Automotive work is dangerous. As we outlined in MCR Safety's Automotive Assembly blog, the vehicle manufacturing industry reports a significantly high number of injuries.  From working with the thin gauged metal required for the systems in today’s electric vehicles to the metal used in all automotive frames, not wearing gloves isn’t an option for workers interested in keeping their hands safe and protected.

When gloves are not worn, there’s no mistaking an automotive worker’s cuts, scrapes, bruises, or permanently grease-stained hands and black fingernails.  Whether on the factory floor or in a small-town garage, working on automobiles means cramming hands into tight spaces filled with sharp metal corners, oils, and abrasive objects.

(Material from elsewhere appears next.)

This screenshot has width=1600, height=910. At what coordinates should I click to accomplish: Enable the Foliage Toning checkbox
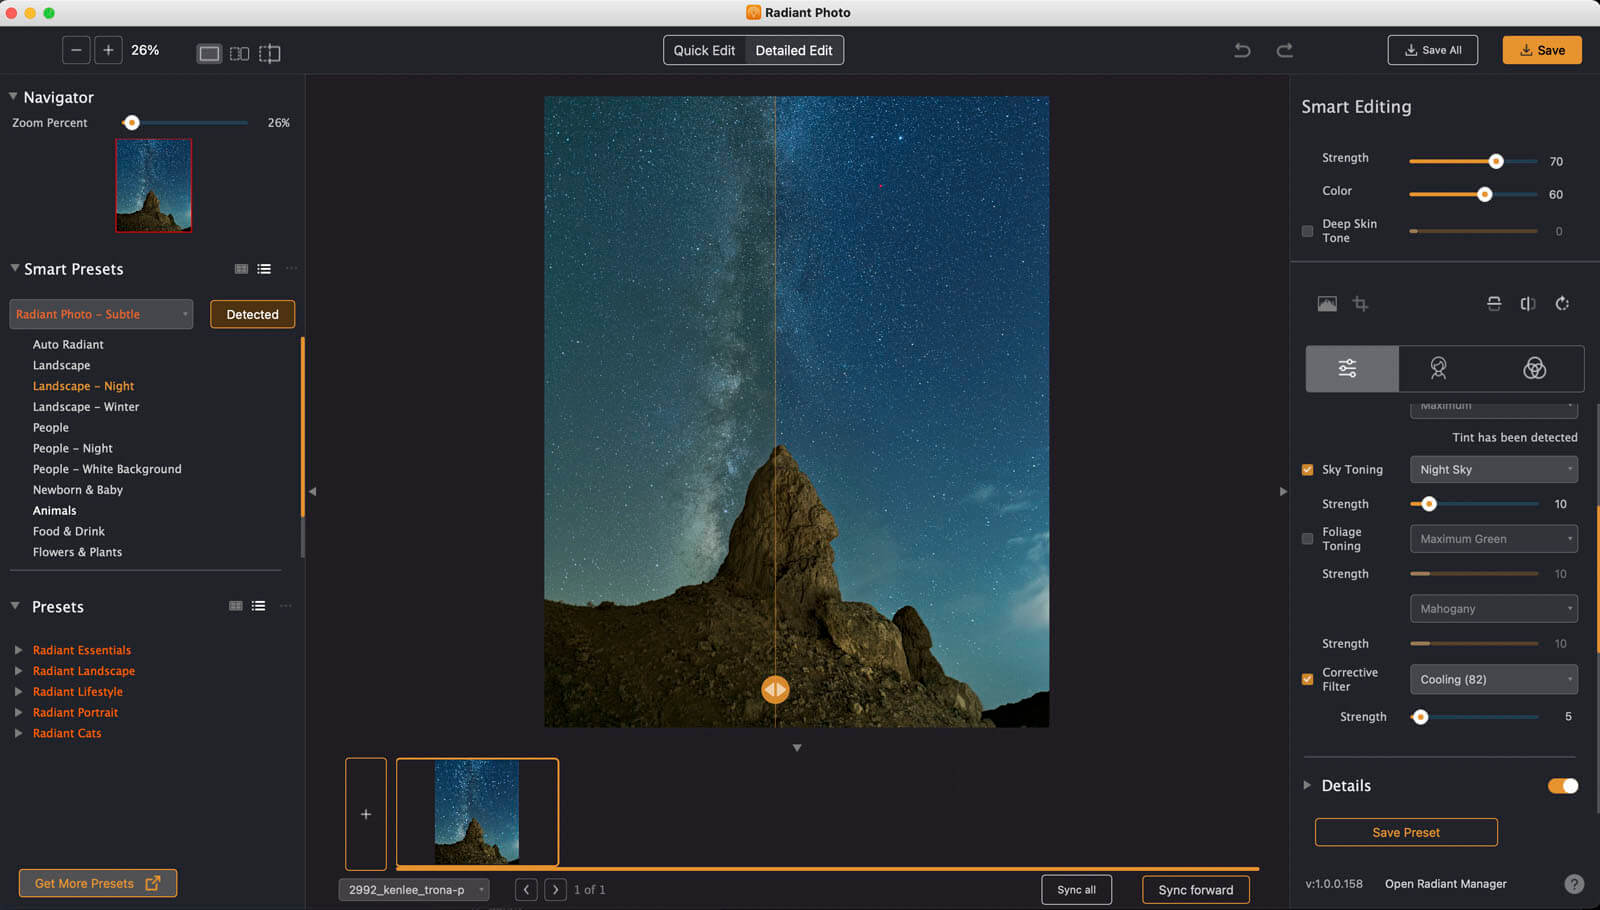[1307, 539]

Humans have worn gloves for thousands of years to protect their hands.  These were often leather gloves with limited dexterity and little to no cut protection.  Then, glove innovation blossomed in the 1970s.   OSHA was formed and glove makers determined that some of the polymers developed during World War II could offer customers easier-to-wear gloves with increased protection.  For the first time, cotton gloves began being dipped in and coated with rubber latex. 

Since the 1970s, gloves have continued to get thinner but stronger, using superior fibers like DuPont™ Kevlar®Dyneema®, and MCR Safety’s Hypermax®.    Both advanced coatings and fibers have helped MCR Safety manufacture extremely lightweight gloves.  Since automotive workers, especially assembly specialists, are feeling bolts, components, wires, and parts, they must rely on gloves that provide an abrasive coating and are super thin for increased dexterity.   

In this blog, MCR Safety highlights the featherweight gloves styles available to automotive workers.  They've come a long way in glove technology and development over the past five decades.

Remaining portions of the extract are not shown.